Я заговорил с ним о моих тяжелых впечатлениях в пути по России.

XII

На другой день по приезде в Москву, сговорившись по телефону с Чичериным, я явился в условленный час в комиссариат иностранных дел. Здесь я впервые лично познакомился с Чичериным. С первых же слов он, правда в очень вежливой форме, выразил «удивление» по поводу того, что я не поспешил в первый же день приезда побывать у него, хотя почти весь день провел с Красиным.

— Ну, Георгий Васильевич, — ответил я на это замечание, доказывавшее, насколько наши сановники щепетильны и мелочны, — ведь мы с Леонидом Борисовичем старые друзья, и естественно, что нам нужно было о многом переговорить после долгой разлуки.

— Конечно, конечно, — сказал он, — я понимаю, но все-таки… Я ждал вас с понятным нетерпением… Ведь ваши переживания были исключительны…

— Да,

исключительны

, — согласился я с ним, подчеркнув это слово.
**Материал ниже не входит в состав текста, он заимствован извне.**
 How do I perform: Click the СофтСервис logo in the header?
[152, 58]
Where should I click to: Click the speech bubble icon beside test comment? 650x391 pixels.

По-видимому, он понял мой намек и понял, что мне известно его отношение ко мне, и он поспешил переменить тему разговора.

— Я сейчас позову Литвинова и Карахана, чтобы они тоже присутствовали при вашем сообщении, — сказал он, соединяясь с ними по телефону.

XIII

Дня через три-четыре после приезда в Москву я переехал во Второй дом советов, как была перекрещена реквизированная гостиница «Метрополь». Гостиница эта, когда-то блестящая и роскошная, была новыми жильцами обращена в какой-то постоялый двор, запущенный и грязный. С большими затруднениями мне удалось получить маленькую комнату в пятом этаже. Хотя электрическое освещение и действовало, но ввиду экономии в расходовании энергии можно было пользоваться им ограниченно. Поэтому не действовал также и лифт, и коридоры и лестницы освещались весьма скупо. Но против этого ничего нельзя было возразить, ибо в Москве было полное бедствие, и в частных домах электричество было выключено, и жителям (читай «буржуям», или «нетрудовому элементу», в каковой включались и все низшие сотрудники советских учреждений) предоставлялось освещаться как угодно. Конечно, было совершенно понятно, что в ту эпоху всеобщего бедствия пользование энергией было ограничено, но, увы, это ограничение происходило за счет лишения ее только «буржуев». Трамваи ходили редко, улицы тонули во мраке, и пешеходы с трудом пробирались по избитым (а зимою загроможденным сугробами снега) улицам. Но около Кремля и в самом Кремле все было залито электричеством.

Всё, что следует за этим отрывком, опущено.